Driving or Cycling Near Pedestrians
Here are some tips that drivers and cyclists should follow when pedestrians are nearby:
The best way to prevent an accident is to remain alert at all times. Pay attention to and follow speed limits, and be aware of where pedestrians are. Lower speed limits typically indicate high-density areas with many pedestrians.
Drive Slow Near Schools
Some areas, like school districts and town centers, have higher populations of pedestrians, many of them children. Kids are more likely to dart in front of a car or not look both ways before crossing, so be sure to drive slowly and be prepared to make a sudden stop if necessary.
Pay Attention to Crosswalks
Vehicles and bikes should always yield to pedestrians at a crosswalk. When approaching a crosswalk, make sure to slow down and look to see if any pedestrians are waiting to cross. Pedestrians may cross without looking, especially while using their phone, making it vital you remain alert. It’s also important to take into account that some people, like the elderly or disabled, walk slower than others and may take longer to cross. Be patient and anticipate a longer wait before continuing.
Use Bike Paths and Lanes
Many cities and towns have bike paths and lanes to encourage cyclists to stay off the sidewalks where pedestrians walk. Where possible, follow bike paths and lanes to avoid hitting pedestrians.
Never Drive or Bike Under the Influence of Drugs and Alcohol
Drugs and alcohol impair judgment and reflex time, and can lead to serious accidents. It is illegal and incredibly dangerous to operate a vehicle while under the influence. Never drive a car or ride a bike while intoxicated or after taking drugs, as this puts your own life and the lives of pedestrians and other road users at risk.
What to Do If an Accident Happens
No matter how careful you are, some accidents can’t be prevented.
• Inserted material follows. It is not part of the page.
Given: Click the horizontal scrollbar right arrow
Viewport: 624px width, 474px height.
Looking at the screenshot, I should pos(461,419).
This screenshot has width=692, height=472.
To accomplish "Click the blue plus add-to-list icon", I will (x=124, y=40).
If you are involved in an accident as a pedestrian or witness a pedestrian being hit by a vehicle, the most important thing to do is to stay calm and act quickly and responsibly.
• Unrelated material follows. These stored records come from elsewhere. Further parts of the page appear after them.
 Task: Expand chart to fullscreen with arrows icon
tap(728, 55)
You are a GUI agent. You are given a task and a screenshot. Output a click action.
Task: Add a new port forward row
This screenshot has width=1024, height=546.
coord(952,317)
If you are hit by a car and aren’t incapacitated, move out of the road and away from further danger. Call 911 as soon as possible or ask someone nearby to call for you. Even if you think you’re fine, it’s recommended that you go to the ER or visit your doctor to make sure you don’t have hidden injuries.
If you witness an accident, call 911 immediately. Try to keep the injured person calm and, where possible, prevent the driver from leaving the scene as this is a felony. Never try to move an injured person unless it’s necessary to remove them from further danger, as this could make their injuries worse.
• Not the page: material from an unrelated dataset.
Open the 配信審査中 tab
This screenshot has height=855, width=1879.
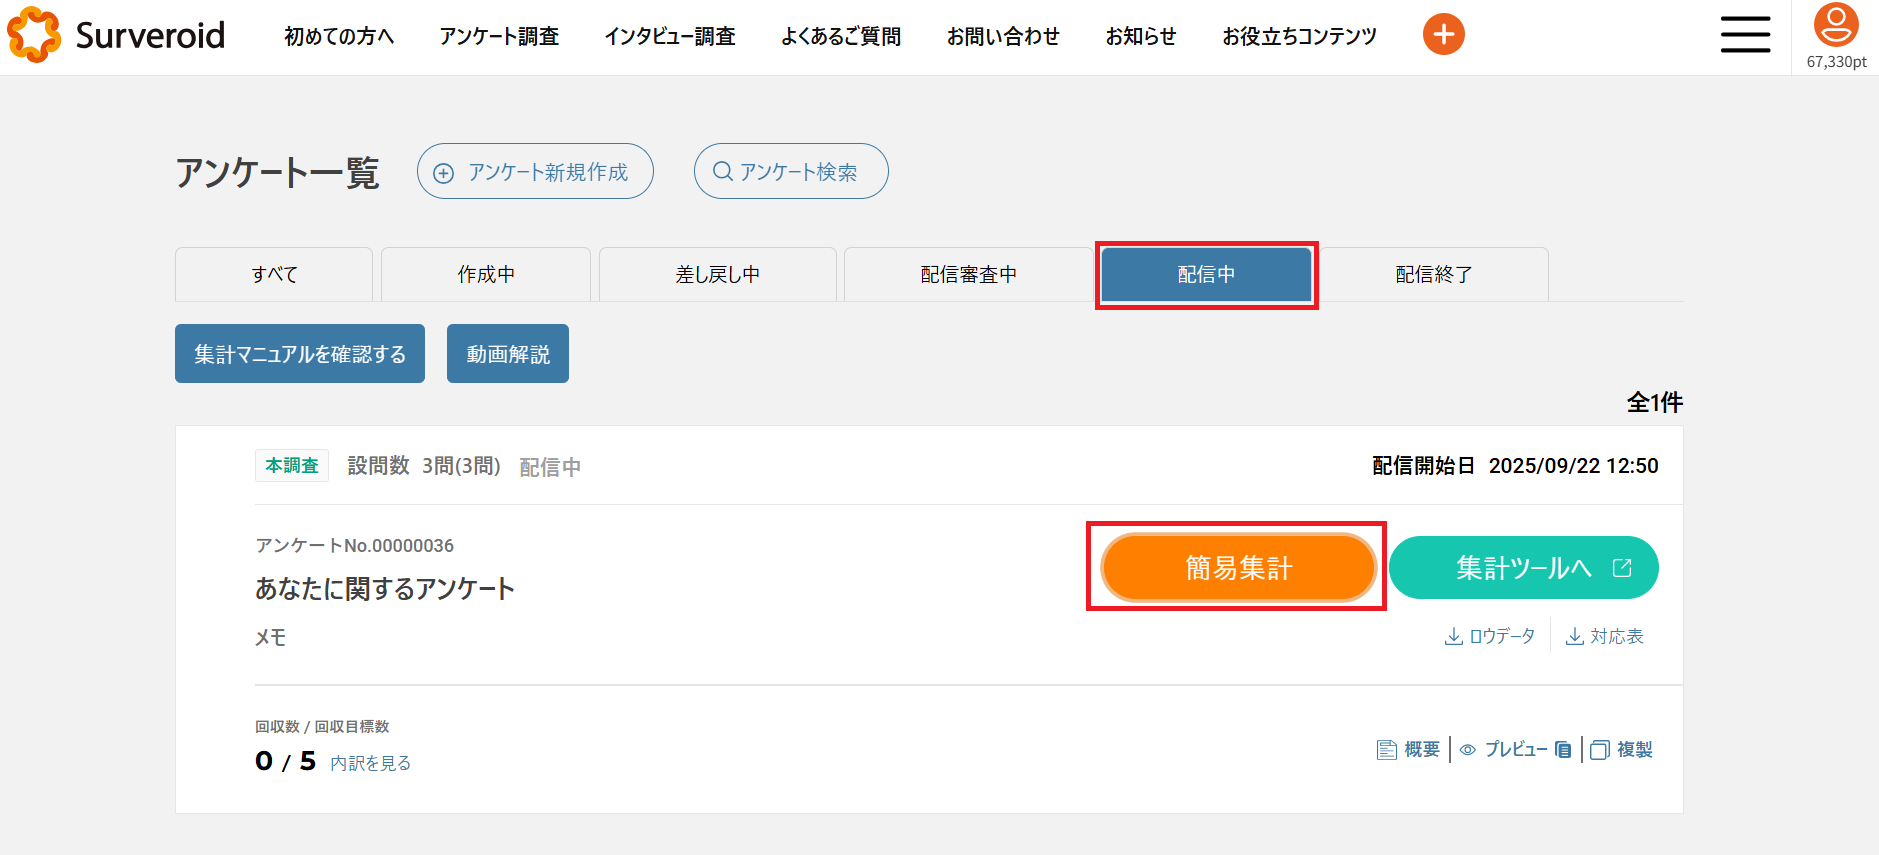[968, 275]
When the police arrive, explain calmly and clearly what happened, providing as much detail as possible. This will help determine who is at fault. If you were involved, exchange information with the driver to help with future insurance claims.
Pedestrian Safety Statistics
Traffic accidents are very common. Every day in the U.S., around 430 people are treated in the ER for injuries resulting from traffic accidents involving pedestrians. Every two hours, a person will die from related injuries.
Some pedestrians are at greater risk than others. Teens and young adults between the ages of 15 and 29 are more likely to be treated for injuries from crashes, but the risk of dying in a traffic accident increases with age.
In 2013, almost three quarters of pedestrian fatalities occurred in cities as opposed to rural areas. This can be explained in part by the higher volume of pedestrians in urban locations. Cities like Palm Bay and Orlando in Florida have higher rates of accidents than other cities because more people walk to work year-round.
Pedestrian-related incidents make up about 15% of all traffic accidents. You can reduce your risk of being involved in an accident by following simply safety tips and being careful around vehicles while out walking.